# Using AWS App Mesh with Fargate ## Overview I gave a walkthrough in my [previous article] on how to deploy a simple microservice application to ECS and configure [AWS App Mesh] to provide traffic control and observability for it. In this article, we are going to start to explore what it means when we say that App Mesh is a service mesh that lets you control and monitor services spanning multiple AWS compute environments. We'll start with using Fargate as an ECS launch type to deploy a specific version of our `colorteller` service before we move on and explore distributing traffic across other environments, such as EC2 and EKS. This is intentionally meant to be a simple example for clarity, but in the real world there are many use cases where creating a service mesh that can bridge different compute environments becomes very useful. Fargate is a compute service for AWS that helps you run containerized tasks using the primitives (tasks and services) of an ECS application without the need to directly configure and manage EC2 instances. Our contrived example in this article demonstrates a scenario in which you already have a containerized application running on ECS, but want to shift your workloads to use [Fargate] so that you can evolve your application without the need to manage compute infrastructure directly. Our strategy will be to deploy a new version of our `colorteller` service with Fargate and begin shifting traffic to it. If all goes well, then we will continue to shift more traffic to the new version until it is serving 100% of all requests. For this demo, we'll use "blue" to represent the original version and "green" to represent the new version. As a refresher, this is what the programming model for the Color App looks like: ![](img/appmesh-fargate-colorapp-demo-1.png)
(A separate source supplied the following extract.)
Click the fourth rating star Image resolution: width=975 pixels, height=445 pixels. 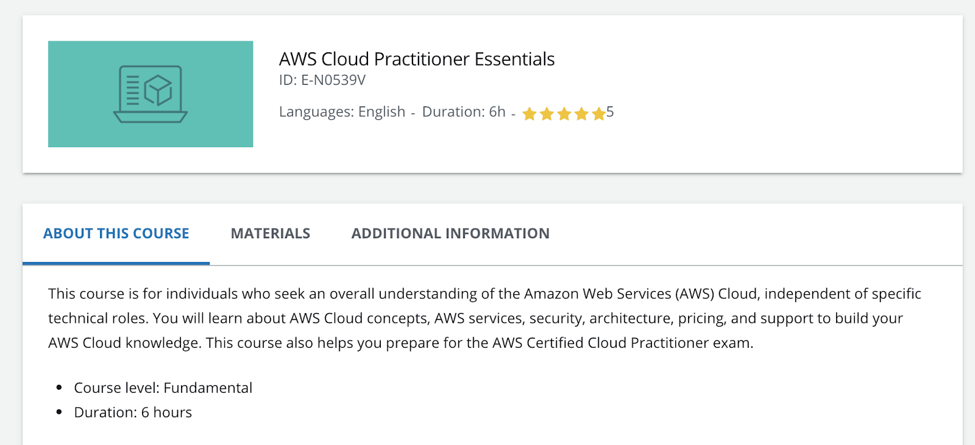[581, 114]

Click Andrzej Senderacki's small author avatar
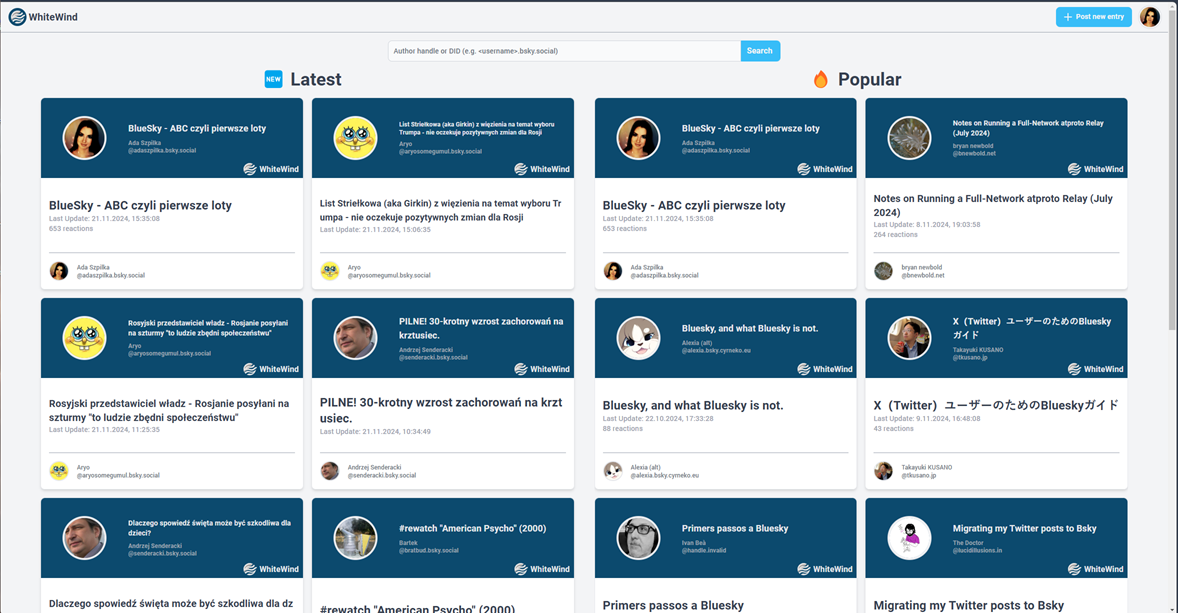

Figure 1. Programmer perspective of the Color App.

In terms of App Mesh configuration, we will want to begin shifting traffic over from version 1 (represented by `colorteller-blue` in the following diagram) over to version 2 (represented by `colorteller-green`). Remember, in App Mesh, every version of a service is ultimately backed by actual running code somewhere (in this case ECS/Fargate tasks), so each service will have it's own *virtual node* representation in the mesh that provides this conduit. ![](img/appmesh-fargate-colorapp-demo-2.png)

Figure 2. App Mesh configuration of the Color App.

Finally, there is the physical deployment of the application itself to a compute environment. In this demo, `colorteller-blue` runs on ECS using the EC2 launch type and `colorteller-green` will run on ECS using the Fargate launch type. Our goal is to test with a portion of traffic going to `colorteller-green`, ultimately increasing to 100% of traffic going to the new green version. ![](img/appmesh-fargate-colorapp-demo-3.png)

Figure 3. AWS deployment perspective of the Color App.

## Prerequisites 1. You have successfully set up the prerequisites and deployed the Color App as described in the previous [walkthrough]. ## Deploy ### Initial configuration Once you have deployed the Color App (see #prerequisites), configure the app so that 100% of traffic goes to `colorteller-blue` for now. The blue color will represent version 1 of our colorteller service. Log into the App Mesh console and drill down into "Virtual routers" for the mesh. Configure the HTTP route to send 100% of traffic to the `colorteller-blue` virtual node. ![](../../examples/apps/colorapp/img/appmesh-colorteller-route-1.png)

Figure 4. Routes in the App Mesh console.

Test the service and confirm in X-Ray that the traffic flows through the `colorteller-blue` as expected with no errors. ![](../../examples/apps/colorapp/img/appmesh-xray-tracing-1.png)

Figure 5. Tracing the colorgateway virtual node.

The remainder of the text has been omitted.